Citation
« Il faut d’abord revenir en possession de ses moyens, ensuite on peut s’en sortir spirituellement. C’est le sens de « redevenir Yang » car toutes les armes de nos ennemis ont pour but de nous rendre davantage « Yin », c’est-à-dire plus vulnérables et manipulables par la dispersion de notre énergie. » p. 251
Par la "yinnisation" de la population, nos manipulateurs nous attaquent sur tous les fronts pour nous rendre le plus dépendant possible : par la télé, l’alimentation, etc, mais aussi et surtout par l’implantation de croyances erronées dans notre inconscient collectif qui engendrent une multitude de peurs (voir le topic "à quoi sert la peur?") et nous coupent de notre animal et de notre nature divine, comme par exemple « exprimer ses émotions, ça ne se fait pas, c’est bassement animal », « nous n’avons pas une nature animale », « il faut contrôler ses émotions », "Dieu n'existe pas", etc
Voici quelques gros clichés de personnages de notre société qu’a engendrés cette « yinnisation » :
Les hommes qui sont coupés de leur animal :
- soit n’ont plus grand chose de viril, ils sont trop féminins : il y a les faux artistes (ceux qui s'en donnent l'air quoi), les new-ageux, les zens-en-toute-circonstance;
- soit sont trop cérébraux, genre robots, très coincés en bas : les hommes d’affaires, les bureaucrates, les fils à papa, les intellos, les scientifiques, les snobs, les aristos, les bigots, les curés, Bush;
- soit sont très mal dans leur peau, consciemment ou inconsciemment : les boute-en-train, les lèche-cul, les pots de colle, les éternels adolescents, les faux intellos, Bush ;
- et puis il y a ceux dont l'animal vit bien mais pas de manière très équilibrée : les Ronny (beaufs), les flics, les macs, les G.I., Bush.
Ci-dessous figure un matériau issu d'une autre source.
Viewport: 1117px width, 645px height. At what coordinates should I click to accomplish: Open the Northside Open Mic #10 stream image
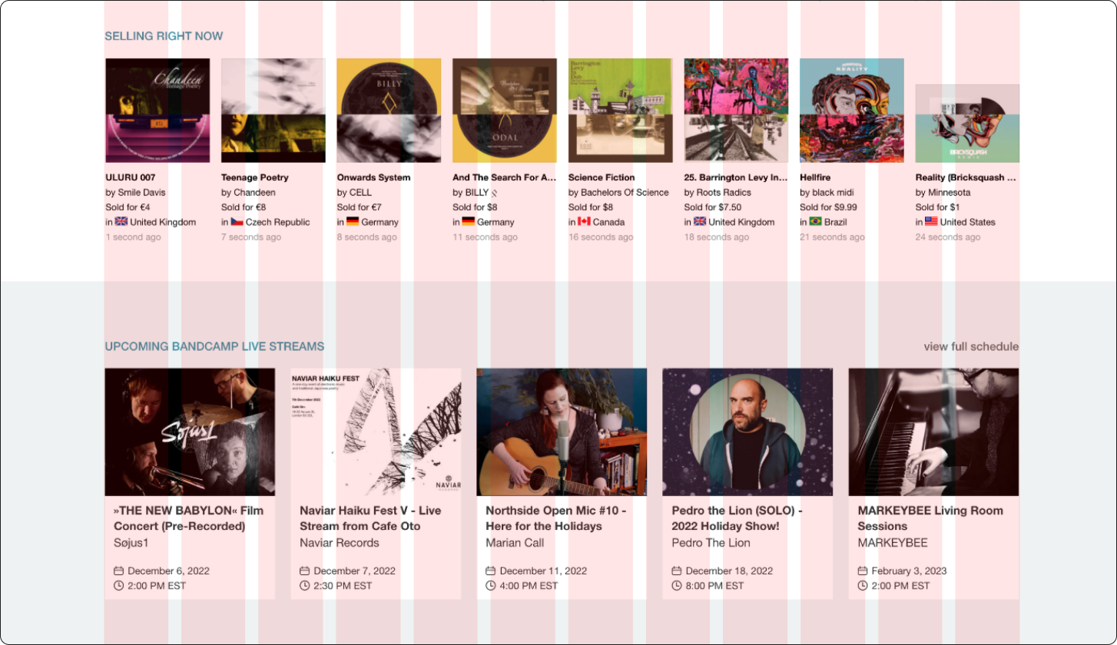pos(562,432)
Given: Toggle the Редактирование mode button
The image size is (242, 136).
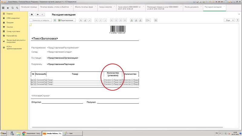Looking at the screenshot, I should pyautogui.click(x=66, y=20).
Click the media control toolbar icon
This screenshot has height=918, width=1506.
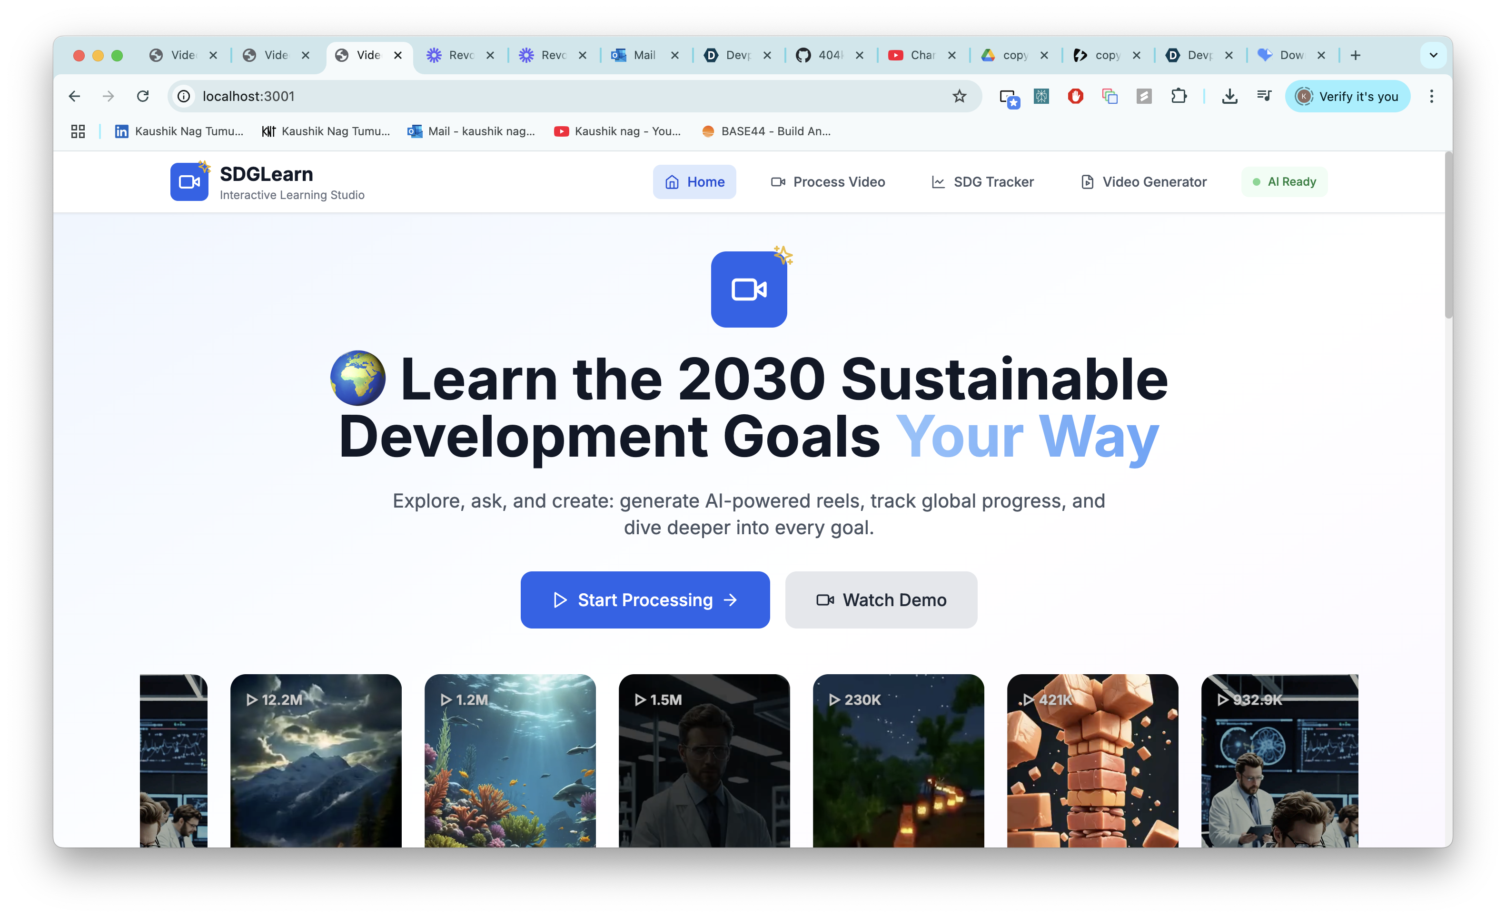(1264, 96)
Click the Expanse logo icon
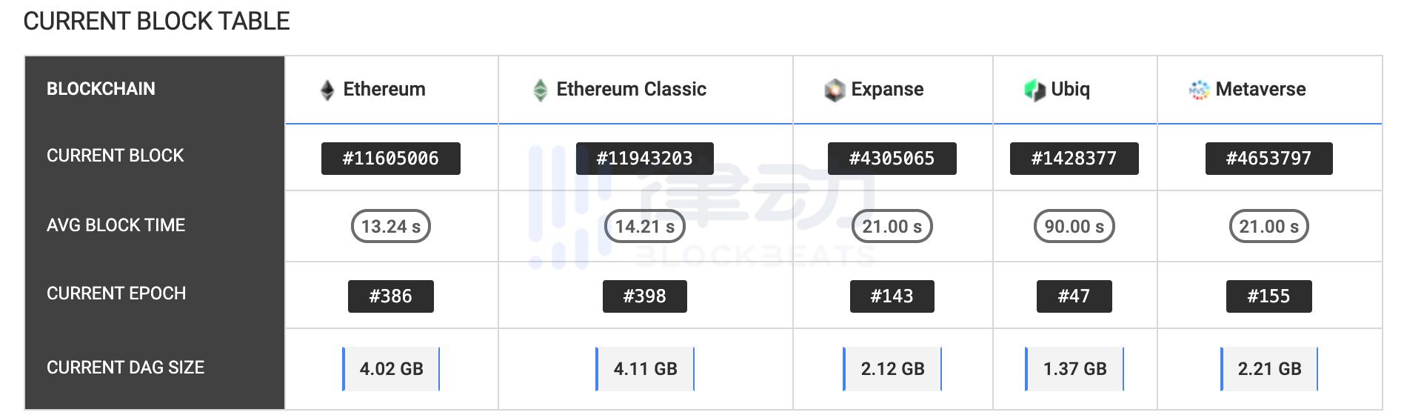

Les femmes qui sont coupées de leur animal sont en fait coupées de leur sensualité, de leur féminité. Elles ont par exemple du mal à se donner en amour :
- soit leur masculinité excessive se voit physiquement : chez les fausses artistes, c-à-d celles qui s'en donnent l'air mais qui n'en sont pas, les grunges, les intellos, les sportives de compète, les bigotes, les nonnes, les fliquettes;
- soit leur masculinité se sent dans leur énergie. Malgré leur coiffure et leurs fringues féminines, elles manquent de sensualité. Il y a chez ces femmes quelque chose de dur et de glacial dans leur énergie, parfois masqué par des attitudes mielleuses : j'ai nommé les femmes d'affaire, les new-ageuses, les filles de « bonne famille »;
- ou alors elles soignent leur plastique et portent des fringues sexy mais malgré leurs efforts extérieurs elles ne sont pas sensuelles dans l’énergie (sexy n'est pas égal à sensuel) : là nous avons les fausses artistes style starac, les mannequins, les liftées et siliconées de partout, les précieuses ridicules, les Ronny (beaufes), les vamps;
- et puis il y a celles qui ont du chien mais pas de manière très équilibrée : les prostituées.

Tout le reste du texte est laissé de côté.